Kraftlos ließ sie sich nach der Pause in ihren Schreibtischstuhl fallen. Sie fühlte sich kein Stück erholt. Während des restlichen Mittagessens hatte Konstantin sie auffällig unauffällig über alle möglichen Projekte ausgequetscht, bei denen ihm offensichtlich der Durchblick fehlte. Was für eine Zeitverschwendung. Sie stockte und warf ihrem Chef einen abwägenden Seitenblick zu. Oder?

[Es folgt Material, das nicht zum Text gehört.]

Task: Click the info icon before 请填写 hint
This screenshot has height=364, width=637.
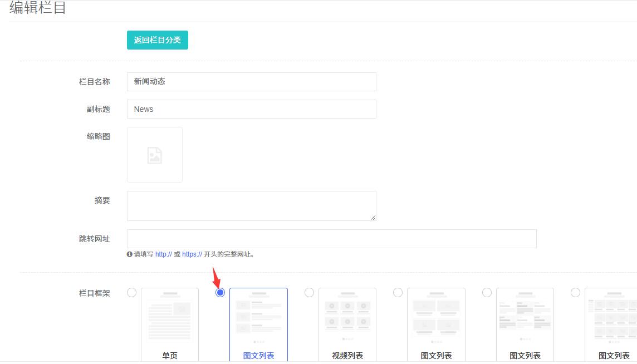Action: coord(130,254)
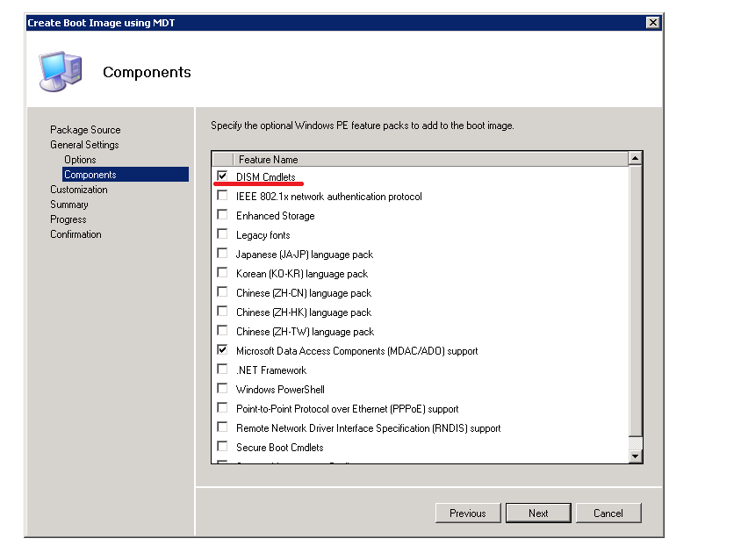Check the Enhanced Storage feature
Screen dimensions: 741x560
pos(222,215)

Langsam kam sie wieder auf die Beine und pirschte sich an seinen Schreibtisch heran.

»Hey!«

Konstantin fuhr zusammen. »Oh, hey.«

Okay, bloß nicht zu überschwänglich werden, ermahnte sie sich selbst. Sonst wittert er noch was.

»Du weißt ja, ich bin gerade ziemlich im Stress mit dem IMB-Projekt.« Sie legte eine Pause ein.

»Ja, natürlich, das IMB-Projekt«, nuschelte er, während seine Augen nach rechts wanderten. »Wie kommst du damit voran?«

»Ach, es geht. Es würde mir aber enorm helfen, wenn ich mich in einen freien Besprechungsraum zurückziehen könnte. Da wäre ich weniger abgelenkt, wenn du verstehst, was ich meine.«

Sie wies mit dem Kinn in Richtung Gerd, der am Telefon hing und irgendeinem Pechvogel einen Vortrag zum Thema Papierstärken hielt. Konstantin grinste, zögerte aber noch.

»Ich mache das oft bei wichtigen Projekten«, fügte sie hinzu. »Mein alter Chef hatte nichts dagegen.«

Jetzt hatte sie ihn. Tatsächlich nickte er einen Augenblick später.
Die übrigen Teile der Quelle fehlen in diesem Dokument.